> Records:
::::::::::
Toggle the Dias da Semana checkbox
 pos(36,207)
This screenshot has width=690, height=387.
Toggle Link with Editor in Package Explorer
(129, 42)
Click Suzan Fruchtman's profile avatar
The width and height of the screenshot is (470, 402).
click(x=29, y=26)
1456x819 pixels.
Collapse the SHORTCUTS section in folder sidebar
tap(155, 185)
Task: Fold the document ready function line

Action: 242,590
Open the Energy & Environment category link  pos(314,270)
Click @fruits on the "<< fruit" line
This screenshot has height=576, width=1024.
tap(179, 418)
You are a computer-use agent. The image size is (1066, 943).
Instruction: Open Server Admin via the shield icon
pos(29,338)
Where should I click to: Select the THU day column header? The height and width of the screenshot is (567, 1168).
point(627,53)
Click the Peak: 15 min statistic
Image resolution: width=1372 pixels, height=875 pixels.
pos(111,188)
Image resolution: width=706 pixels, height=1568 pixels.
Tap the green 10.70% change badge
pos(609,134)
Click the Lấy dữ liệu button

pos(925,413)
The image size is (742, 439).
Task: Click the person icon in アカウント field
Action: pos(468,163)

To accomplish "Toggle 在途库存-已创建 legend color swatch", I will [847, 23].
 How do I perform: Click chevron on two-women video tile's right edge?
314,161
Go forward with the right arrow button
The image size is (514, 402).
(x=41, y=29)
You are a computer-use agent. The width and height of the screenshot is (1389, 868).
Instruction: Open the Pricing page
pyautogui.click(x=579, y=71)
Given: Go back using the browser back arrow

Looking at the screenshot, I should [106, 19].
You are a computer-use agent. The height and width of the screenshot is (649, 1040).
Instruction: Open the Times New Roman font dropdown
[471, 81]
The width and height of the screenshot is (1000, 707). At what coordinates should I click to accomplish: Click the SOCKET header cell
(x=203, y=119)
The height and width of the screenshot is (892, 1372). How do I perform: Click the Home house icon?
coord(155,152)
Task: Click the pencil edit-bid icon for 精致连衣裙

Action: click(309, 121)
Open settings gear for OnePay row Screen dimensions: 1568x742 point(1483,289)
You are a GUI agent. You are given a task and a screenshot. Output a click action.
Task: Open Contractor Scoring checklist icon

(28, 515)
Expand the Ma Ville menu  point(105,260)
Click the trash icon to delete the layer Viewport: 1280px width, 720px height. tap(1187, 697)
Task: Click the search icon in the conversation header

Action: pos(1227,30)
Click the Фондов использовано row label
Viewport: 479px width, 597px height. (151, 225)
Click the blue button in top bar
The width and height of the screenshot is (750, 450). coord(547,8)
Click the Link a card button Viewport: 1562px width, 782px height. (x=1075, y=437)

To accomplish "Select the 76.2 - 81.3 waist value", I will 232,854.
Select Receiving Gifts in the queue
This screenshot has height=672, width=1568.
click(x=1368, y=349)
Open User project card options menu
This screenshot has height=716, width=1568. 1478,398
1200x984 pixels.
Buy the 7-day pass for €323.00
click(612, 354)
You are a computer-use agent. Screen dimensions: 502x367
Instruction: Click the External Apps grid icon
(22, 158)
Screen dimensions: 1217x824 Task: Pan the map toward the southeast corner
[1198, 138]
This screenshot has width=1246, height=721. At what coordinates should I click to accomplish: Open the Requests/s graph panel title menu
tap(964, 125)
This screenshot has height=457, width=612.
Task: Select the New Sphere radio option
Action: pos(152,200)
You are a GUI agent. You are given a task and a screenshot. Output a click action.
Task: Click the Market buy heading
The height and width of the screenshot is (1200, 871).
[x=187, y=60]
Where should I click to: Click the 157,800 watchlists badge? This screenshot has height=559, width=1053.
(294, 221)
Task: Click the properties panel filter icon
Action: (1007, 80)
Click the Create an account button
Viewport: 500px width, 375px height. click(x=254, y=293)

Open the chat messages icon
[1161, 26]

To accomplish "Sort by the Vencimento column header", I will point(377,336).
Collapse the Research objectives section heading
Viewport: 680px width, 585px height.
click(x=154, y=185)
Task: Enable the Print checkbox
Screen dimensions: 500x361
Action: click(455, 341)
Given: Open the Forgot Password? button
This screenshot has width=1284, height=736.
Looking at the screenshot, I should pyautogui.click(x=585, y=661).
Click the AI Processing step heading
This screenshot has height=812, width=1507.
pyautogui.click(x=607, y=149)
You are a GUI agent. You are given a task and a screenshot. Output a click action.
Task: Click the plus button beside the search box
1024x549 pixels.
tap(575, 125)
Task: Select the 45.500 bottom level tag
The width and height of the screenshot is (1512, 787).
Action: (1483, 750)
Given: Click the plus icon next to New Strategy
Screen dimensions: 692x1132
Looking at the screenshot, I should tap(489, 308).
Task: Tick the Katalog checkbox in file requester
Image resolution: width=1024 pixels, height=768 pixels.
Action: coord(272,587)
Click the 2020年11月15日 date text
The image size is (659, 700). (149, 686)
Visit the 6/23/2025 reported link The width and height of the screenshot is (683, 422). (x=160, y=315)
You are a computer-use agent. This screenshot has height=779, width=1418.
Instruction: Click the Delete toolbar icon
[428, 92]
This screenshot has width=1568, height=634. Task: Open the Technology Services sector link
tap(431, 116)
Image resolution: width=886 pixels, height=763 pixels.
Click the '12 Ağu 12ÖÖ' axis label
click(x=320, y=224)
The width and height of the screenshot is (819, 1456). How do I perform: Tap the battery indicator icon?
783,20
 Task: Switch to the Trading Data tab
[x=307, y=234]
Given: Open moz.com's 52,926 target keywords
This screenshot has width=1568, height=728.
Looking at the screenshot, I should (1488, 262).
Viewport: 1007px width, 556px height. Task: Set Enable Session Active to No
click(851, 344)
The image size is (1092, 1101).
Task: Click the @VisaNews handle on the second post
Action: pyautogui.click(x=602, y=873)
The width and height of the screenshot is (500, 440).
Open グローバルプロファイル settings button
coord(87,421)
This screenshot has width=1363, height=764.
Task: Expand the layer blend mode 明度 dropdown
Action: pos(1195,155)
::::::::::
Wherever the word "heading" appears in the entries above, copy that whole line.

Task: Click the Market buy heading
Collapse the Research objectives section heading
Click the AI Processing step heading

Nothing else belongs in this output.